Update: No real luck from the bug team.

  • I got a bit of a confusing message back.
  • At first they claim to have reproduced the issue.
  • Second they claim that the sample code, "simpleP2P" has a bug, but that the driver itself is OK.
  • When I go to use the driver, the API to check if P2P is available returns false, and the enable P2P API also returns an error, "not supported".
  • Using NSIGHT I confirmed that the memCopy was not P2P but was indeed going via the Host.
  • Another oddity, I used the cuda events to record the memcopy API call duration and I was seeing times of around 98ms for 1GB.
  • By using NSIGHT you can see that the memcopy call ends up being asynchronous and the event recorder only captured the device-to-host part of the memcopy; There was another ~98ms for the host-to-device that was not accounted for - another bug?

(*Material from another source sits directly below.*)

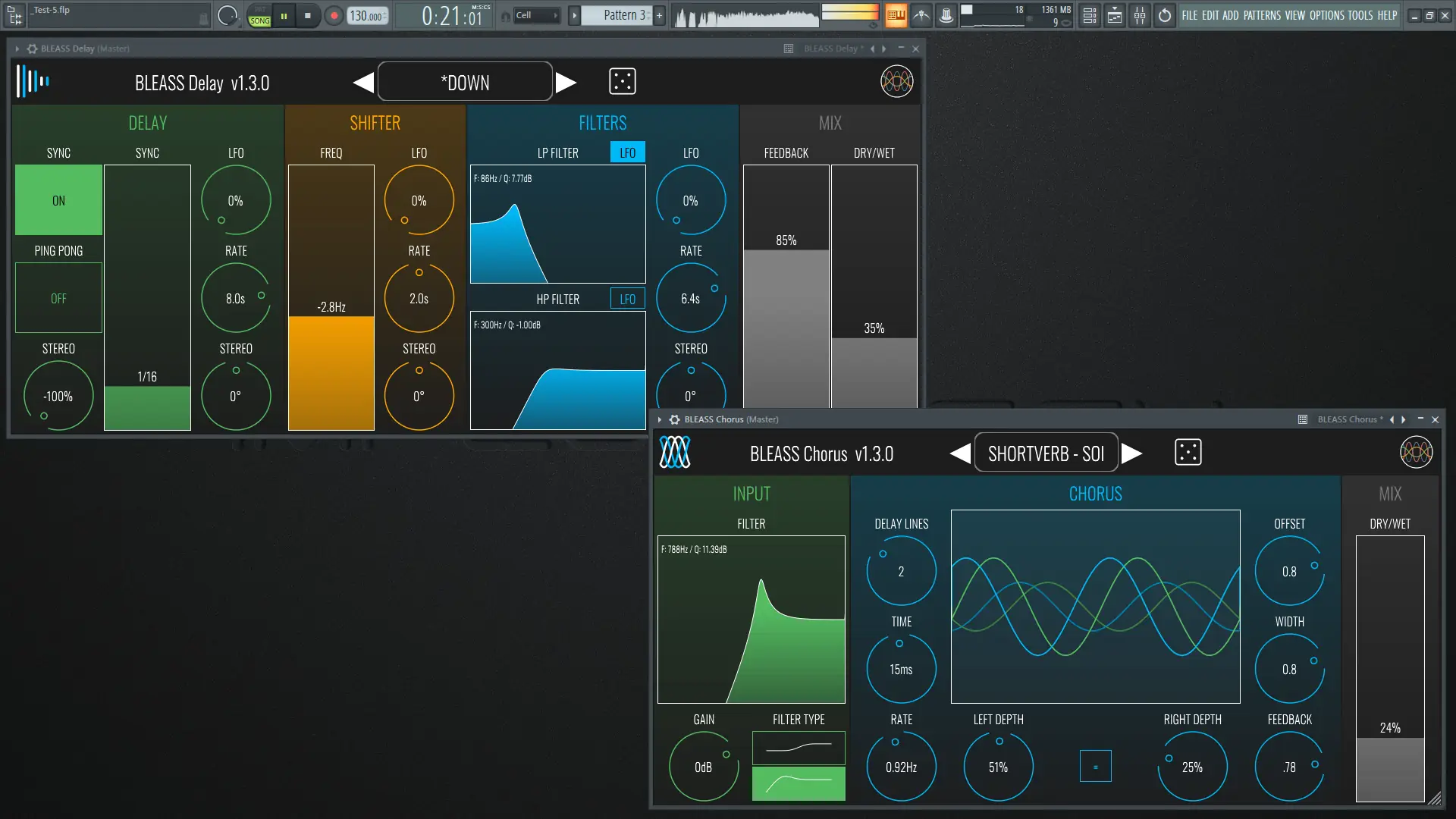
Task: Open the mixer window icon
Action: pyautogui.click(x=1140, y=15)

  • Surprisingly, this ~200ms is quite fast for having to go via host and both GPUs being in WDDM mode.
  • If I perform the same cudaMemcpy from one of the P2000 GPUs (WDDM) to the M4000 GPU (WDDM) to which the monitor is connected, I see cudaMemcpy times of ~600ms.

My take-away, the current version of CUDA10 does not support P2P between WDDM GPUs.